WHAT YOU WILL DO: Can you print the part of the news update below that begins at the words "News Update 03.11.08" and stops after "one victim’s mother."?

SOURCE DOCUMENT:

________

News Update 03.11.08
North Carolina
In Forsyth County, Denny Carson Booth entered a plea to three consecutive terms of life without the possibility of parole, plus an additional 13 to 16 years. In 2004, Booth killed three people and seriously wounded one, including two law enforcement officers, in a rampage that still defies explanation. Prosecutors agreed to the deal after multiple doctors found that Booth’s depression and psychosis impaired his ability to control his actions on the day of the shootings. The victims’ families expressed satisfaction with the resolution of the case, “We are all glad it’s over and we didn’t have to relive all of this in a trial,” said one victim’s mother.
In Rockingham County, Brian Timothy Wilson has accepted a plea to life without the possibility of parole for killing his grandmother in 2006. Wilson beat 71-year-old Rebecca Isley with a tire iron and slit her throat in an attempt to steal her medication. He then called police and told them someone else had broken in and committed the crime. Still, said Isley’s family, she would have wanted to spare his life. “Leave him be,” one relative told the court Isley would have said, “Let him live. He is my baby.”
CDW asks whether China is more open to hearing capital appeals than the Fourth Circuit (which includes North Carolina). China’s appellate courts grant relief in about one in seven cases. The 4th Circuit is more likely to take away relief given by a lower court than to find for a capital defendant.
Elsewhere
A recent study shows that over the last 20 years, Maryland has spent $189 million more chasing the needle than it would have if it hadn’t sought the death penalty. Capital cases cost more at every step along the way, from trial to appeals, including the extra $316,000 it costs to keep an inmate on death row as opposed to in general population. In related news, the state legislature is considering abolishing the death penalty. There are five people on Maryland’s death row.
Similarly, some in Illinois are calling for an end to that state’s wasteful capital punishment system. More defendants in capital trials have been found not guilty in the last five years than have been sentenced to death. The state spent over $70 million on capital cases in that period of time.
The judge in the Atlanta courthouse shooting case plans to run the trial 9 1/2 hours a day, six days a week. That ought to make jurors happy. Just the kind of folks I’d want deciding whether to sentence me to death. Brian Nichols’ trial is scheduled to start July 10th.

________

Extracted records:
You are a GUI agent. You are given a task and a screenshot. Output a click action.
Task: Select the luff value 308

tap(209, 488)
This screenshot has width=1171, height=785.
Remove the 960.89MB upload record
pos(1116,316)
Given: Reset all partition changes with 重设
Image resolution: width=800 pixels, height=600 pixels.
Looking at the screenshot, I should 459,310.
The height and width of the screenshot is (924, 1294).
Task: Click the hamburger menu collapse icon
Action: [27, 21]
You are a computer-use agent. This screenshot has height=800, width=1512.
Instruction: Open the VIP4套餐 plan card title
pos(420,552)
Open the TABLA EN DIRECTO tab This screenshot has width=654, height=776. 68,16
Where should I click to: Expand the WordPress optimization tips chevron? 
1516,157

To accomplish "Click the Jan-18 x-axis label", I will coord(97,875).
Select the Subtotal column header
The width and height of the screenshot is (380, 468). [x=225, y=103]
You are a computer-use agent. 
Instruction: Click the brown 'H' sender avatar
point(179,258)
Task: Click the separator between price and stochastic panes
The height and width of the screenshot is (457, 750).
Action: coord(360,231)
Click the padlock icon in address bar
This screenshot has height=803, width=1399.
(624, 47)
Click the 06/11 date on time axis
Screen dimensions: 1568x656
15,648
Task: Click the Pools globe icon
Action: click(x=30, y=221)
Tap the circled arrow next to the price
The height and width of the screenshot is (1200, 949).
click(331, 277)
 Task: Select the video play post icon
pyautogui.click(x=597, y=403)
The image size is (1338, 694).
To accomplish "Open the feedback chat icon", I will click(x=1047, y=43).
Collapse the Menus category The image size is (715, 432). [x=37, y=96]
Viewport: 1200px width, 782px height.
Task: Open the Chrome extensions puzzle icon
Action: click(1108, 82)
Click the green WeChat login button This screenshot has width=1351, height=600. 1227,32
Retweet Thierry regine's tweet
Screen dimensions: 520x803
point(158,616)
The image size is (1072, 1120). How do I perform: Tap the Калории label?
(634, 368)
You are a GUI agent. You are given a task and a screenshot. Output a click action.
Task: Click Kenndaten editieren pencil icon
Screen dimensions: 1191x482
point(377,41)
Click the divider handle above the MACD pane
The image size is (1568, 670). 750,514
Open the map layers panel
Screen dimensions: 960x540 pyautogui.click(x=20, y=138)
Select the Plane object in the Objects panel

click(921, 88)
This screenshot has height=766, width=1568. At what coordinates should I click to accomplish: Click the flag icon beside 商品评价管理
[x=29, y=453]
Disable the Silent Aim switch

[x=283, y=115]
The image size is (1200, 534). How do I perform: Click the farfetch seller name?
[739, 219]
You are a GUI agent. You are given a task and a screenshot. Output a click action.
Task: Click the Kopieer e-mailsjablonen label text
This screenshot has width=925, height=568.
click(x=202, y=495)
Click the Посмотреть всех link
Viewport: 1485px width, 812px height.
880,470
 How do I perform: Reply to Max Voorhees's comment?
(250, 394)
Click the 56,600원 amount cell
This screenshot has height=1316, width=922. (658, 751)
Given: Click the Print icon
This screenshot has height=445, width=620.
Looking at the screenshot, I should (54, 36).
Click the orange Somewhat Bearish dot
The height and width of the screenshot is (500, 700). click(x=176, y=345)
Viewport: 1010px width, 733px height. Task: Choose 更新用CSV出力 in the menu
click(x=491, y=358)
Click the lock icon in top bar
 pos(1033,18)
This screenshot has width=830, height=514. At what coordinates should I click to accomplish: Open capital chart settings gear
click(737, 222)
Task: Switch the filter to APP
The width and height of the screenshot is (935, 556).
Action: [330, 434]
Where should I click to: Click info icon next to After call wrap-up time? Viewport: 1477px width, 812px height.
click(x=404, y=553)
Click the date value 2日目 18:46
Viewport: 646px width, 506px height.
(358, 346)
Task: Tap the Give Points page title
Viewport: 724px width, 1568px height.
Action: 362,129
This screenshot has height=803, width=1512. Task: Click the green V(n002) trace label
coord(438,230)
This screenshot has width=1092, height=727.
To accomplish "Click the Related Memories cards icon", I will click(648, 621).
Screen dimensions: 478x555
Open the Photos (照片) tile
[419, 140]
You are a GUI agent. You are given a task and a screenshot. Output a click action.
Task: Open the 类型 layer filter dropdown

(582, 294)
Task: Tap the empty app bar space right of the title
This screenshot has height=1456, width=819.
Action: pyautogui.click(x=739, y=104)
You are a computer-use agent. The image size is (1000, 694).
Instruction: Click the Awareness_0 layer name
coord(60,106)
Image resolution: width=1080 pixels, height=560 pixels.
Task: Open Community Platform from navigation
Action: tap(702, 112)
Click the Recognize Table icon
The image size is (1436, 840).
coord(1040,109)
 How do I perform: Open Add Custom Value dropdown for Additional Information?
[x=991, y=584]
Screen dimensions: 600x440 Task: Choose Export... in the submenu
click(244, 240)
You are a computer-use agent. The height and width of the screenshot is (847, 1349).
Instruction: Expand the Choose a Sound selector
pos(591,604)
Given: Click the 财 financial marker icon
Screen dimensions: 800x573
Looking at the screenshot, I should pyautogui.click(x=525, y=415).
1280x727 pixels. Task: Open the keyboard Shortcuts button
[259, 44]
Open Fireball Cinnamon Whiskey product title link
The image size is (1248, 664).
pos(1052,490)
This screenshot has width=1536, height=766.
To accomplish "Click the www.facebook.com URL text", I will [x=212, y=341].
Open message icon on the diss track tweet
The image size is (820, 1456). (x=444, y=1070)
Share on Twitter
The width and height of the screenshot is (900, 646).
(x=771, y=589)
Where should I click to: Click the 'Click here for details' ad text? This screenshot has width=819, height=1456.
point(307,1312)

________

RESPONSE BOX:
News Update 03.11.08
North Carolina
In Forsyth County, Denny Carson Booth entered a plea to three consecutive terms of life without the possibility of parole, plus an additional 13 to 16 years. In 2004, Booth killed three people and seriously wounded one, including two law enforcement officers, in a rampage that still defies explanation. Prosecutors agreed to the deal after multiple doctors found that Booth’s depression and psychosis impaired his ability to control his actions on the day of the shootings. The victims’ families expressed satisfaction with the resolution of the case, “We are all glad it’s over and we didn’t have to relive all of this in a trial,” said one victim’s mother.